● Task
Answer these about the review message on the KeyMapper interface:
1. Which classes was the escaping and path-choosing logic abstracted out of?
2. What form of key is being passed around in place of key = file_id?
3. In the modified file, which line replaced file_id = self._unescape(escaped_id)?

● Extract
^^^^^^^^^^^^^^^^
[MERGE] * New ``versionedfile.KeyMapper`` interface

John Arbash Meinel john at arbash-meinel.com
Fri May 2 21:00:27 BST 2008


-----BEGIN PGP SIGNED MESSAGE-----
Hash: SHA1

Robert Collins wrote:
| This abstracts out the various escaping/path choosing logic from the
| Store classes. By abstracting it out it can be used cleanly in the
| upcoming VersionedFiles api, without requiring a dependency on
| Repository or Store.
|
| -Rob
|

It seems very api incompatible that you are passing around key = (file_id,)
instead of key = file_id here. Is it correct to assume that this api break is
from one of your other patches (possibly already merged)? I doubt you introduced
it here.

But stuff like:

Mapper.unmap(xxx):
~  return (xxx,)

Certainly change the objects a bit.

What brought it to my attention was actually this change:
=== modified file 'bzrlib/store/versioned/__init__.py'
- --- bzrlib/store/versioned/__init__.py	2008-04-28 03:52:09 +0000
+++ bzrlib/store/versioned/__init__.py	2008-05-02 03:30:07 +0000
@@ -69,7 +69,7 @@
~                 if relpath.endswith(suffix):
~                     # TODO: use standard remove_suffix function
~                     escaped_id = os.path.basename(relpath[:-len(suffix)])
- -                    file_id = self._unescape(escaped_id)
+                    file_id = self._mapper.unmap(escaped_id)[0]
~                     if file_id not in ids:
~                         ids.add(file_id)
~                         yield file_id

^- Which made it obvious that unmap is returning tuples instead of strings,
though internally we wanted a string here.
^^^^^^^^^^^^^^^^
[Stored records]

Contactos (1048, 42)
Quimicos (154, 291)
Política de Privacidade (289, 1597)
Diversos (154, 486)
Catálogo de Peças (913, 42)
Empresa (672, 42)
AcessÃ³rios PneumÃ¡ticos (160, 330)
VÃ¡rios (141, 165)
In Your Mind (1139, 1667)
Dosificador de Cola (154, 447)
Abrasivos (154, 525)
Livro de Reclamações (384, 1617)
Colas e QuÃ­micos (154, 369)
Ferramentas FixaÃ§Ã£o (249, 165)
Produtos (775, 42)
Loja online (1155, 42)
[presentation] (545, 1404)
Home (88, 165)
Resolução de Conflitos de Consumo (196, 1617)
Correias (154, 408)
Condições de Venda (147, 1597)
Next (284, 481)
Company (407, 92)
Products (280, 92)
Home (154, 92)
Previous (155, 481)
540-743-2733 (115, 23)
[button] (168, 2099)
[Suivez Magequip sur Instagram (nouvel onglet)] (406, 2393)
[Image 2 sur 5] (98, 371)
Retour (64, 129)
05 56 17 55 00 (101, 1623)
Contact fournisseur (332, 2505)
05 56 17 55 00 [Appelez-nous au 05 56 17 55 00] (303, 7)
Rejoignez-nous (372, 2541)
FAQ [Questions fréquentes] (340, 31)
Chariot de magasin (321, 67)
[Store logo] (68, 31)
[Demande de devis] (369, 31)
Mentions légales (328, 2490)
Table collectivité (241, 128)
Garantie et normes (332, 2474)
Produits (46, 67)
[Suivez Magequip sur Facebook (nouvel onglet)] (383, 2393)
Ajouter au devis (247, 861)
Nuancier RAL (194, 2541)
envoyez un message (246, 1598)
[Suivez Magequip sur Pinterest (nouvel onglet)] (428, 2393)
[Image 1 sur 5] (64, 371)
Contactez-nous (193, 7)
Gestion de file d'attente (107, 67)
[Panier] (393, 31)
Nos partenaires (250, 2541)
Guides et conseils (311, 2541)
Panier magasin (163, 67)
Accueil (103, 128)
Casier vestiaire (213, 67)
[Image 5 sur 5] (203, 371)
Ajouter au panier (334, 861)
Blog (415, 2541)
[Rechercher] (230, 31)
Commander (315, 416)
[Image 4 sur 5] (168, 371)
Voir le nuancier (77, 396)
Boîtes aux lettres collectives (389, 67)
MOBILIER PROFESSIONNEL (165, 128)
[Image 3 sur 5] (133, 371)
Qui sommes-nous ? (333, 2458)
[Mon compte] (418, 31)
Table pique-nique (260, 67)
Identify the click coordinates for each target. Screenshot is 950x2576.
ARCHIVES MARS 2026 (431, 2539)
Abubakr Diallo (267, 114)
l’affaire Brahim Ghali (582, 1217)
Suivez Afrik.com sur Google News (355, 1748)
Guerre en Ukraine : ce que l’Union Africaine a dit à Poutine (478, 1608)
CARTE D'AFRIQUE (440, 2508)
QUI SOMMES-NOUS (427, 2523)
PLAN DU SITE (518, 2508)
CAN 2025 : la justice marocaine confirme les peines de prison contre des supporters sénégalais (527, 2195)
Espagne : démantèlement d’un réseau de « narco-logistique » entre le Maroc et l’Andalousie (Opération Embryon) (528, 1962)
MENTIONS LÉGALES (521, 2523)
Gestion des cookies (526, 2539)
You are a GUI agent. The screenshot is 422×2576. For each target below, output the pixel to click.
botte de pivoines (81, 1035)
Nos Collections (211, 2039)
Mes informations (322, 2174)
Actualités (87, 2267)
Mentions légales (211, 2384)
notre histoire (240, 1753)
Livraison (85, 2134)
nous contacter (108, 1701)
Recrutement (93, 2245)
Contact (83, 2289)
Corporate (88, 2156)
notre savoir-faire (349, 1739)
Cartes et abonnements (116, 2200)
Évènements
^^^^^^^^^^^^^^^^
● Response to this exercise
1. The Store classes.
2. key = (file_id,)
3. file_id = self._mapper.unmap(escaped_id)[0]